GIVEN DATA:
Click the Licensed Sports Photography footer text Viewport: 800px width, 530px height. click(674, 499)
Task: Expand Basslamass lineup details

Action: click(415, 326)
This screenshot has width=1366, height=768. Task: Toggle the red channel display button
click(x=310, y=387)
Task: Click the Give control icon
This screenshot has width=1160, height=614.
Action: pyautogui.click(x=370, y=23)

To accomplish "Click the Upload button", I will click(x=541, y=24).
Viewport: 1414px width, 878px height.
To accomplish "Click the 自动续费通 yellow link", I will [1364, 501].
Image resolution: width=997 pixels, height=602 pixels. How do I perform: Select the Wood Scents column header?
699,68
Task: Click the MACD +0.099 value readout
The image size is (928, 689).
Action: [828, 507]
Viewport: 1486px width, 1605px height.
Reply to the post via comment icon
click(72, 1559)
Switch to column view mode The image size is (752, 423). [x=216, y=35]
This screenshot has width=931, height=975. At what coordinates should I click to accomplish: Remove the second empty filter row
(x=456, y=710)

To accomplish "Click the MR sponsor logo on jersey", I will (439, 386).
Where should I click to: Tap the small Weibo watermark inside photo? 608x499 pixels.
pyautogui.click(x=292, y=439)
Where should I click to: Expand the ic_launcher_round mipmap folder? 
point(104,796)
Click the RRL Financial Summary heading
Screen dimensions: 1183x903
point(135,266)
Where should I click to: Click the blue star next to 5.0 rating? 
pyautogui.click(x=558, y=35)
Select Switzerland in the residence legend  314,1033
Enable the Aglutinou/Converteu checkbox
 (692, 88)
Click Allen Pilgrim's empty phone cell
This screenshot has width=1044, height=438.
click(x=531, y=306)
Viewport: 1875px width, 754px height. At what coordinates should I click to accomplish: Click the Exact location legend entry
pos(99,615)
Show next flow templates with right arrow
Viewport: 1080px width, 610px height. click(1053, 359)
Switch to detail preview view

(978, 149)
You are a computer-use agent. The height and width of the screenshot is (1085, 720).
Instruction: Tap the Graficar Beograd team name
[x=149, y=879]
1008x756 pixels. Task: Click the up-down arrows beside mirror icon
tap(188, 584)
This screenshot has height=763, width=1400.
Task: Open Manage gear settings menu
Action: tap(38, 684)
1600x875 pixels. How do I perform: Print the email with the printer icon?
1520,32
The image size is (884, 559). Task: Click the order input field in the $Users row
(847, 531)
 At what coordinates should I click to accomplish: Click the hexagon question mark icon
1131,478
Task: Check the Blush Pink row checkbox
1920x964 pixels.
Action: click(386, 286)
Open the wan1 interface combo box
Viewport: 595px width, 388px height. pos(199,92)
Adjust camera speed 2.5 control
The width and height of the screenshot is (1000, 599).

REQUIRED ACTION: Gather each line of the listing containing the word "control" and show it.

ANSWER FOR THIS EXERCISE:
Task: Click the Give control icon
Adjust camera speed 2.5 control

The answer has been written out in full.